_Data under study:_
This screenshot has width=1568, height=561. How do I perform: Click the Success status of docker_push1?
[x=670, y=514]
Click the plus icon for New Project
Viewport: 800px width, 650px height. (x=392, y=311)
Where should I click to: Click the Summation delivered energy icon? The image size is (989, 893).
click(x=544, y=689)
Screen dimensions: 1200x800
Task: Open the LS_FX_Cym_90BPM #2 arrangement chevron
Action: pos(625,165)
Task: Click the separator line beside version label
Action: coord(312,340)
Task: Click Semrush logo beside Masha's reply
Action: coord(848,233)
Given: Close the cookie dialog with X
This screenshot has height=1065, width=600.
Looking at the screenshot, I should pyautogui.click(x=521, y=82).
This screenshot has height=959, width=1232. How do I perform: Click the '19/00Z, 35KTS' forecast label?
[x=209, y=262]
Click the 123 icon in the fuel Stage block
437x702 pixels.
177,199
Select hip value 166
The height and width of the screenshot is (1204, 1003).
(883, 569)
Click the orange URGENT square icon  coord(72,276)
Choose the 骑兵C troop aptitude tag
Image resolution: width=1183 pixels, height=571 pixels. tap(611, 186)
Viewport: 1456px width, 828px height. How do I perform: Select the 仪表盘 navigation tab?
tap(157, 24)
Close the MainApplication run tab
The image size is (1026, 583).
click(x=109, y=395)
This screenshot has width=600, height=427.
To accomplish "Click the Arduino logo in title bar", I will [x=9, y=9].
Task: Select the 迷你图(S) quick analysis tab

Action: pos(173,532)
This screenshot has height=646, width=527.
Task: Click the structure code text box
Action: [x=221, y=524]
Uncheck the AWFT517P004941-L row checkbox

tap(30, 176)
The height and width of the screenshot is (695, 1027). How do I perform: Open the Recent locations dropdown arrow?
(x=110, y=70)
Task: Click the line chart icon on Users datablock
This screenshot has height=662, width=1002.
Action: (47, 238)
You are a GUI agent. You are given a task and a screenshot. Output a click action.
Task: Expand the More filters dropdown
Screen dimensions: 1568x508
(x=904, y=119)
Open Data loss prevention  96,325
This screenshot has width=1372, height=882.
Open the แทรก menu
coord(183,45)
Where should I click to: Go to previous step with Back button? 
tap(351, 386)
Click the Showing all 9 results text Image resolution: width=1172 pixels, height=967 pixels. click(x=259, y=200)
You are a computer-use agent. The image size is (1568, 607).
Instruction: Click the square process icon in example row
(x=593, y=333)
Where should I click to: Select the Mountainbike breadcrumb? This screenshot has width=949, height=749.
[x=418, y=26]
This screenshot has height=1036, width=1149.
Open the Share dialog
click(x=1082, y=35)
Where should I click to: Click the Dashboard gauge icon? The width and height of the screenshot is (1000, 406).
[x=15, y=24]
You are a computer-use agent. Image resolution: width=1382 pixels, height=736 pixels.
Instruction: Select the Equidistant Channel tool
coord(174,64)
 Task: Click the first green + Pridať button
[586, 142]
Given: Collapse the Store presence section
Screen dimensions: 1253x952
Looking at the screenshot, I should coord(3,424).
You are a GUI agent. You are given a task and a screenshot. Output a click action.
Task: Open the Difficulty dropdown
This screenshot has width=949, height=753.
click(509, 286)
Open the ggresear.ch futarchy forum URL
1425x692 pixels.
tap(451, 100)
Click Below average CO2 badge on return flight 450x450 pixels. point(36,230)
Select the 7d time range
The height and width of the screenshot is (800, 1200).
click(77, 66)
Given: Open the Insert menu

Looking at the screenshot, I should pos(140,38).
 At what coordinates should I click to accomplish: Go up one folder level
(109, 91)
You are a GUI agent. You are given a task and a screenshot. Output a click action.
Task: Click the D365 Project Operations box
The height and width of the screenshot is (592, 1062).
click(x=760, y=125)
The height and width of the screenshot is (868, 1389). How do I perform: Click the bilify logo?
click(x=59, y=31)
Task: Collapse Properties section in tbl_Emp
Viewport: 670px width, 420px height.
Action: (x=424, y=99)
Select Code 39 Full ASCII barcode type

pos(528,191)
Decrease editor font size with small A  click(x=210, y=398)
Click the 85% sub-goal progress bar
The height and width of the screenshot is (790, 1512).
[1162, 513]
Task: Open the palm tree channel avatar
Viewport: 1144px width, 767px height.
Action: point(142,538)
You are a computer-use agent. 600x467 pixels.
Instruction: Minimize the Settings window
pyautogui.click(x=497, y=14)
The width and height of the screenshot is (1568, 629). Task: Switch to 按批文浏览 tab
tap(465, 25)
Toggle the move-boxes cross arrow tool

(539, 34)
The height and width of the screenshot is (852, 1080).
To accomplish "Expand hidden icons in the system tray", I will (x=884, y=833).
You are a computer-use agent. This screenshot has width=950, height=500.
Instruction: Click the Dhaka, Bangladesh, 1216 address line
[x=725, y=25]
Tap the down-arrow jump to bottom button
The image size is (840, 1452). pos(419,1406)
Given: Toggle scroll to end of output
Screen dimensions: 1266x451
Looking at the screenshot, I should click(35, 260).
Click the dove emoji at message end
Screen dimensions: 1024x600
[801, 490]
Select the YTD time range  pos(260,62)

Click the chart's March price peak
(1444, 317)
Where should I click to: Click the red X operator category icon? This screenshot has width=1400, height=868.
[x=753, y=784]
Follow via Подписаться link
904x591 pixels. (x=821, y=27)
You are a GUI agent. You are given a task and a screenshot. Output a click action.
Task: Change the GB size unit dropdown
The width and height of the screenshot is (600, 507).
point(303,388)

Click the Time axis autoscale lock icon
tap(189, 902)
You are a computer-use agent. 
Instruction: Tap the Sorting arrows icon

_What the task requires:_
Could you write out all of the data again, exactly as given?

_Reply:_
This screenshot has width=1568, height=561. How do I perform: Click the Success status of docker_push1?
[x=670, y=514]
Click the plus icon for New Project
Viewport: 800px width, 650px height. (x=392, y=311)
Where should I click to: Click the Summation delivered energy icon? The image size is (989, 893).
click(x=544, y=689)
Screen dimensions: 1200x800
Task: Open the LS_FX_Cym_90BPM #2 arrangement chevron
Action: pos(625,165)
Task: Click the separator line beside version label
Action: coord(312,340)
Task: Click Semrush logo beside Masha's reply
Action: coord(848,233)
Given: Close the cookie dialog with X
This screenshot has height=1065, width=600.
Looking at the screenshot, I should pyautogui.click(x=521, y=82).
This screenshot has height=959, width=1232. How do I perform: Click the '19/00Z, 35KTS' forecast label?
[x=209, y=262]
Click the 123 icon in the fuel Stage block
437x702 pixels.
177,199
Select hip value 166
The height and width of the screenshot is (1204, 1003).
(883, 569)
Click the orange URGENT square icon  coord(72,276)
Choose the 骑兵C troop aptitude tag
Image resolution: width=1183 pixels, height=571 pixels. tap(611, 186)
Viewport: 1456px width, 828px height. How do I perform: Select the 仪表盘 navigation tab?
tap(157, 24)
Close the MainApplication run tab
The image size is (1026, 583).
click(x=109, y=395)
This screenshot has width=600, height=427.
To accomplish "Click the Arduino logo in title bar", I will [x=9, y=9].
Task: Select the 迷你图(S) quick analysis tab

Action: pos(173,532)
This screenshot has height=646, width=527.
Task: Click the structure code text box
Action: [x=221, y=524]
Uncheck the AWFT517P004941-L row checkbox

tap(30, 176)
The height and width of the screenshot is (695, 1027). How do I perform: Open the Recent locations dropdown arrow?
(x=110, y=70)
Task: Click the line chart icon on Users datablock
This screenshot has height=662, width=1002.
Action: (47, 238)
You are a GUI agent. You are given a task and a screenshot. Output a click action.
Task: Expand the More filters dropdown
Screen dimensions: 1568x508
(x=904, y=119)
Open Data loss prevention  96,325
This screenshot has width=1372, height=882.
Open the แทรก menu
coord(183,45)
Where should I click to: Go to previous step with Back button? 
tap(351, 386)
Click the Showing all 9 results text Image resolution: width=1172 pixels, height=967 pixels. click(x=259, y=200)
You are a computer-use agent. The image size is (1568, 607).
Instruction: Click the square process icon in example row
(x=593, y=333)
Where should I click to: Select the Mountainbike breadcrumb? This screenshot has width=949, height=749.
[x=418, y=26]
This screenshot has height=1036, width=1149.
Open the Share dialog
click(x=1082, y=35)
Where should I click to: Click the Dashboard gauge icon? The width and height of the screenshot is (1000, 406).
[x=15, y=24]
You are a computer-use agent. Image resolution: width=1382 pixels, height=736 pixels.
Instruction: Select the Equidistant Channel tool
coord(174,64)
 Task: Click the first green + Pridať button
[586, 142]
Given: Collapse the Store presence section
Screen dimensions: 1253x952
Looking at the screenshot, I should coord(3,424).
You are a GUI agent. You are given a task and a screenshot. Output a click action.
Task: Open the Difficulty dropdown
This screenshot has width=949, height=753.
click(509, 286)
Open the ggresear.ch futarchy forum URL
1425x692 pixels.
tap(451, 100)
Click Below average CO2 badge on return flight 450x450 pixels. point(36,230)
Select the 7d time range
The height and width of the screenshot is (800, 1200).
click(77, 66)
Given: Open the Insert menu

Looking at the screenshot, I should pos(140,38).
 At what coordinates should I click to accomplish: Go up one folder level
(109, 91)
You are a GUI agent. You are given a task and a screenshot. Output a click action.
Task: Click the D365 Project Operations box
The height and width of the screenshot is (592, 1062).
click(x=760, y=125)
The height and width of the screenshot is (868, 1389). How do I perform: Click the bilify logo?
click(x=59, y=31)
Task: Collapse Properties section in tbl_Emp
Viewport: 670px width, 420px height.
Action: (x=424, y=99)
Select Code 39 Full ASCII barcode type

pos(528,191)
Decrease editor font size with small A  click(x=210, y=398)
Click the 85% sub-goal progress bar
The height and width of the screenshot is (790, 1512).
[1162, 513]
Task: Open the palm tree channel avatar
Viewport: 1144px width, 767px height.
Action: point(142,538)
You are a computer-use agent. 600x467 pixels.
Instruction: Minimize the Settings window
pyautogui.click(x=497, y=14)
The width and height of the screenshot is (1568, 629). Task: Switch to 按批文浏览 tab
tap(465, 25)
Toggle the move-boxes cross arrow tool

(539, 34)
The height and width of the screenshot is (852, 1080).
To accomplish "Expand hidden icons in the system tray", I will (x=884, y=833).
You are a computer-use agent. This screenshot has width=950, height=500.
Instruction: Click the Dhaka, Bangladesh, 1216 address line
[x=725, y=25]
Tap the down-arrow jump to bottom button
The image size is (840, 1452). pos(419,1406)
Given: Toggle scroll to end of output
Screen dimensions: 1266x451
Looking at the screenshot, I should click(35, 260).
Click the dove emoji at message end
Screen dimensions: 1024x600
[801, 490]
Select the YTD time range  pos(260,62)

Click the chart's March price peak
(1444, 317)
Where should I click to: Click the red X operator category icon? This screenshot has width=1400, height=868.
[x=753, y=784]
Follow via Подписаться link
904x591 pixels. (x=821, y=27)
You are a GUI agent. You are given a task and a screenshot. Output a click action.
Task: Change the GB size unit dropdown
The width and height of the screenshot is (600, 507).
point(303,388)

Click the Time axis autoscale lock icon
tap(189, 902)
You are a computer-use agent. 
Instruction: Tap the Sorting arrows icon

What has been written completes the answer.